Witnesses told local media police had shot the man in the leg at a tram stop after he failed to respond to their orders. One witness told RTBF the man had a girl of about eight with him.
"I heard two explosions, they were shooting. I opened the window and saw a man lying near the tram stop. The police ordered him to show his hands, remove his jacket. They said that if he did not comply, they would use their weapons," a witness who lives nearby told La Libre newspaper.
Video from the scene showed the man lying on his side, shattered glass from the tram shelter smashed by bullets at his feet. A bomb squad robot approached the wounded man, checking for explosives.
Islamic State suicide bombers hit Brussels airport and a metro train on Tuesday in the worst such attack in Belgian history. Investigators believe those attacks were carried out by the same cell responsible for November's gun and bomb attacks in Paris.

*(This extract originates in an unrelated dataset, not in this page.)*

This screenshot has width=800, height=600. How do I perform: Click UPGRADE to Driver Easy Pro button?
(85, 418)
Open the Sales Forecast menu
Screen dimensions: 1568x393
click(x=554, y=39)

The Belgian federal prosecutor's office said six people were held in Brussels on Thursday, of whom three were released and three were remanded in custody facing possible charges.
Three others were detained on Friday following the arrest in France of Reda Kriket, a 34-year-old Frenchman sentenced to 10 years in Brussels in absentia in July as part of a Islamist recruiting network dubbed the Syrian Connection.
Germany's Der Spiegel magazine said German police had arrested two people, one of whom had received phone messages with the name of the metro station bomber and the word "fin" -- French for "end" -- three minutes before the metro blast. The German interior ministry declined immediate comment.
A person familiar with the investigation in Belgium said one of the people arrested there was believed to be a suspected accomplice caught on security camera footage with the metro station bomber.
"We have strong indications that this is the suspect who was hunted for the last couple of days. The identification is still ongoing," the source said. However he said those arrested before midday on Friday did not include a third suspect seen on video alongside the two who blew themselves up at the airport.